São Paulo, 28 (AE-Dow Jones) - Os grandes estoques mundiais estão impedindo qualquer recuperação dos preços do açúcar no curto prazo, informou hoje o Banco Mundial em seu relatório trimestral sobre os mercados de commodities. "Os preços do açúcar subiram cerca de 3% no trimestre, mas o mercado enfrenta o crescimento dos estoques mundiais, que bloqueiam a alta nos preços, que devem cair nos próximos meses e continuar baixos por vários anos", informou o Banco Mundial. O leve aumento de preços no terceiro trimestre deve fazer o preço médio do açúcar demerar a subir para 6,27 cents por libra em 1999.
Em seu relatório do segundo trimestre, o Banco Mundial havia projetado um preço médio de 5,94 cents/libra em 1999. Apesar da revisão para cima, a expectativa continua sendo de que os preços fiquem abaixo do preço médio de 1998, de 8,95 cents/libra, continuando a tendência de queda que os preços enfrentam desde 1995, quando a média era de 13,3 cents, de acordo com o relatório.
Em 2000, os preços do açúcar devem se reduzir para 6,00 cent/libra devido aos maiores estoques mundiais e à maior produção do Brasil, segundo o Banco Mundial. O relatório de hoje citou as estimativas de estoques de açúcar da Organização Internacional do Açúcar (OIA), sediada no Reino Unido, que mostrou os estoques aumentando para 65,8 milhões de toneladas em 1998, contra 59 milhões de toneladas em 1997. Os estoques cresceram com um ritmo mais do que duas vezes superior ao do consumo no período, destacou o Banco Mundial.
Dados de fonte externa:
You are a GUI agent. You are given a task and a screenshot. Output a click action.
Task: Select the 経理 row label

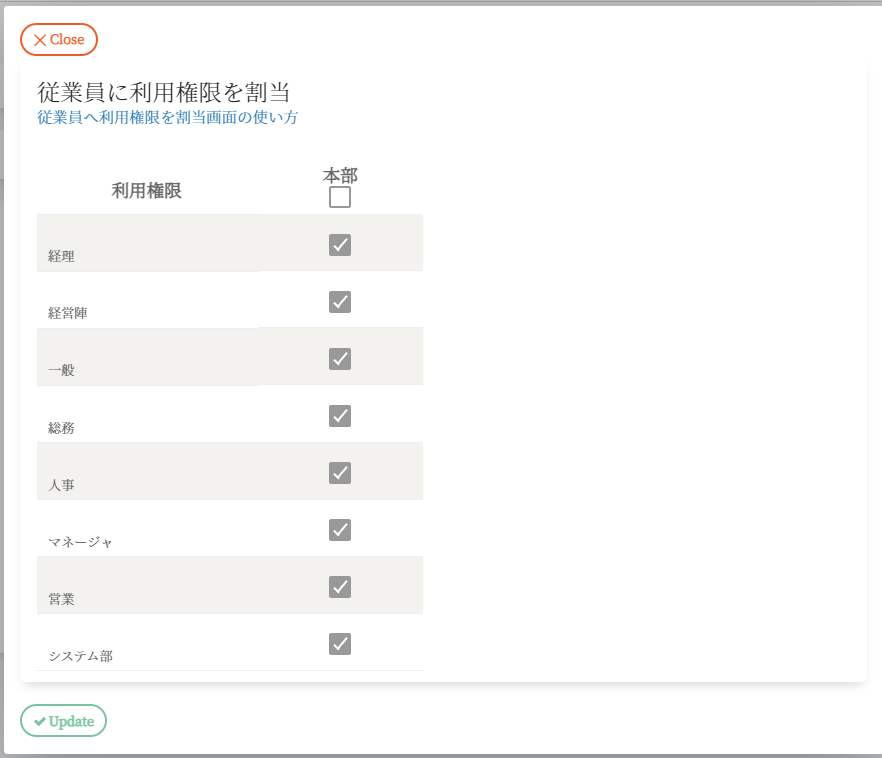coord(61,256)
Além disso, o Brasil continua expandindo sua produção de açúcar e, com a desvalorização do real, vende açúcar a preços tão baixos que outros países produtores podem ser expulsos do mercado, afirmou o relatório. O Brasil, que é maior produtor mundial de açúcar, agora responde por 25% das exportações mundiais, de acordo com o Banco Mundial. Em 2001, os preços da commodity devem ter uma leve recuperação para 6,5 cents/libra, e a previsão para 2005 é de 10,0 cents e 11,4 cents em 2010, de acordo com o relatório.